I come from a family tradition of midwives, stretching back at least three generations. My grandmother and her aunties were midwives practicing in rural Jamaica. My mother, aunts and uncles remember their mother and great aunts travelling along country roads on dark nights accompanied only by the all-seeing owls. I was trained at Seattle Midwifery School, and apprenticed with midwives in Seattle, Senegal and Jamaica. I am committed to the revitalization of the tradition of midwifery within the African American community, and the eradication of the ethnic disparities in perinatal health outcomes. It is my interest in preventative and complementary health, especially maternal and child health, and my desire to work with the medically underserved, that compelled me to become a midwife.

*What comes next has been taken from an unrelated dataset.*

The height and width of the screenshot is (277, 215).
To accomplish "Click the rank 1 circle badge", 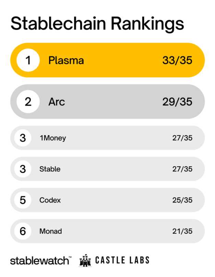I will point(28,61).
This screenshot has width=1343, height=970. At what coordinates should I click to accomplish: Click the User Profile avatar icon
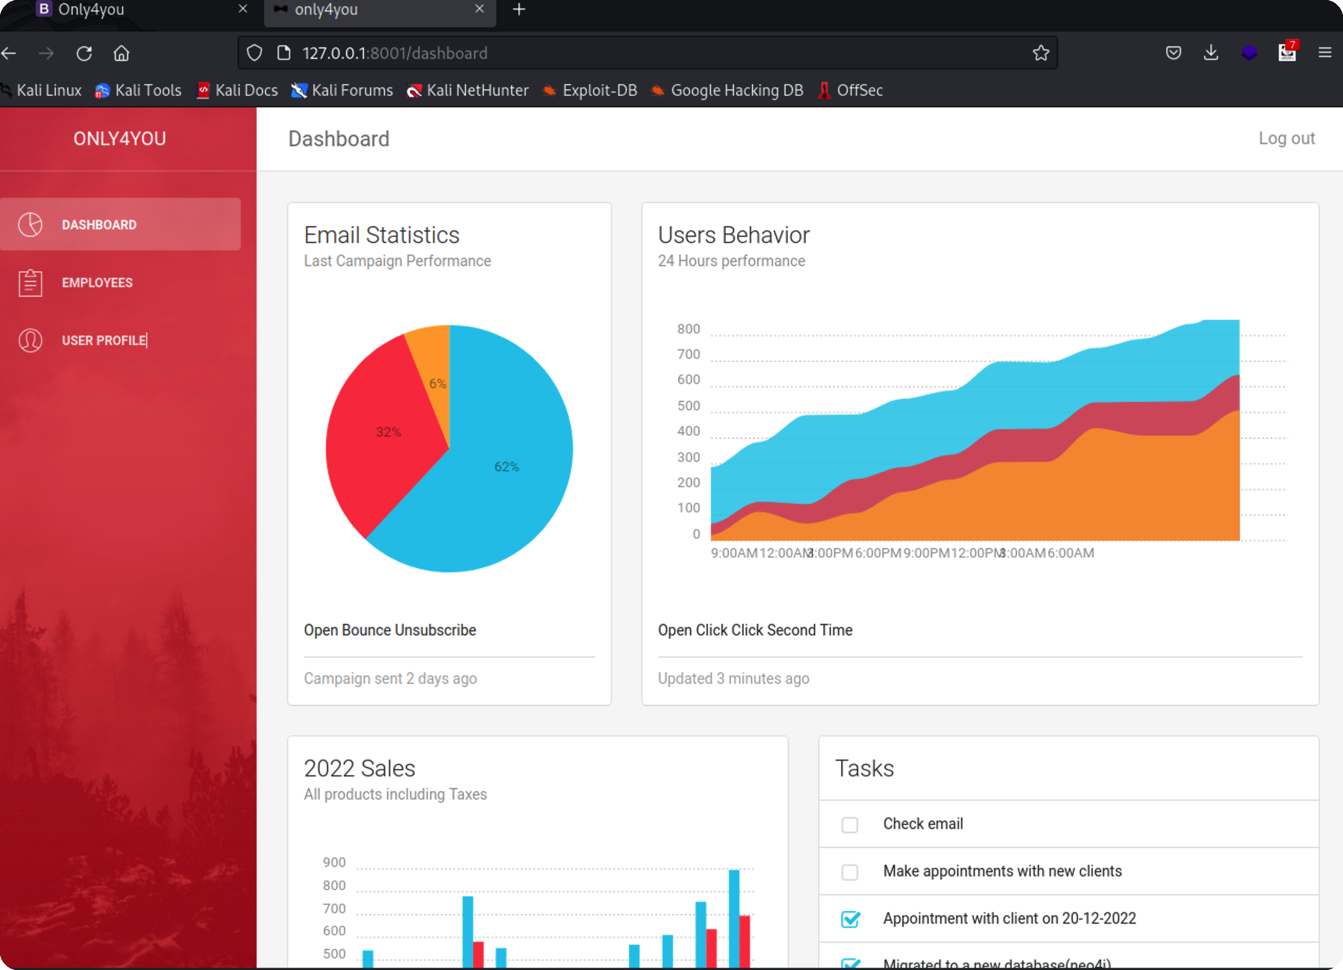[x=30, y=341]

I served as the clinic administrator and staff midwife of The Birthing Project Clinic for eight years, and was able to develop systems that streamlined the delivery of comprehensive care and captured the information that documented both the outcomes and the quality of that care. I also facilitated the creation of our childbirth education classes and centering program. I then became one of the founding mothers (hermanas de la luz) of Birth and Family Health Center of The Effort, which are women’s health clinics housed in community health centers located in medically underserved areas of Sacramento. These community centers provide primary care, pediatrics, dental care and behavioral health. Birth and Family Health Centers primarily serve women who would otherwise have little or no prenatal care or reproductive health services, and does active outreach to women with substance abuse issues, the homeless and recently incarcerated women. The patients receive comprehensive care that weaves midwifery care with health education and social services, and increases access to many programs that address their multi-faceted needs including substance abuse treatment and prevention, counseling and programs designed to prevent abuse and foster family cohesiveness.

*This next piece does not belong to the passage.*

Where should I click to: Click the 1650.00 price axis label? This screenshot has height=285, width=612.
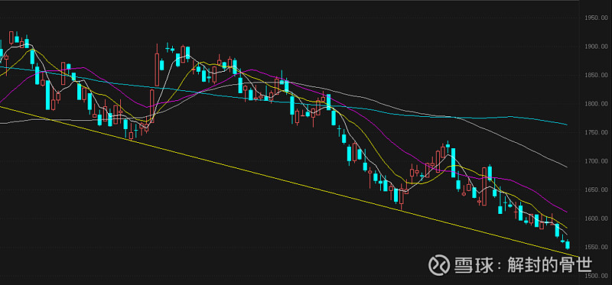pyautogui.click(x=597, y=189)
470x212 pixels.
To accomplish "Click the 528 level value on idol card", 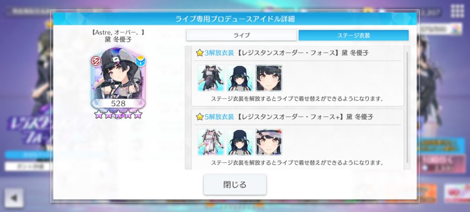I will (118, 103).
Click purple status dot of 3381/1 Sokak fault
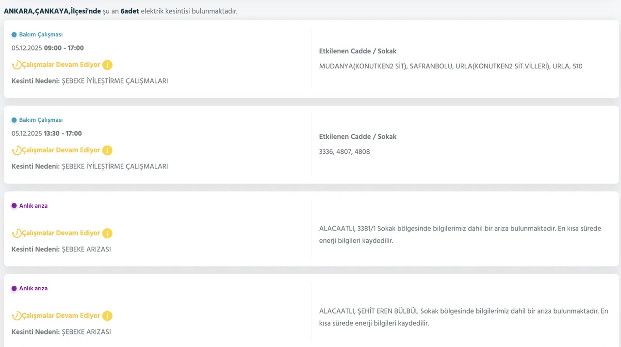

It is my commitment to the care of the medically underserved that has propelled me to join the NACPM board. I strongly believe that the midwifery model can have a positive impact on the health of mothers, particularly those who are most at risk for poor birth outcomes. I would like to be involved in the work of increasing access to quality maternity care by supporting the work of Certified Professional Midwives. I also believe that midwives have historically been advocates in their communities and we must continue that tradition by organizing ourselves to work to preserve physiologic birth, promote the sustainability of our profession and fight for national standards that preserve the autonomy of childbearing women. For us to remain relevant we must address the barriers to practice, licensure and reimbursement, and support each other with clinical resources.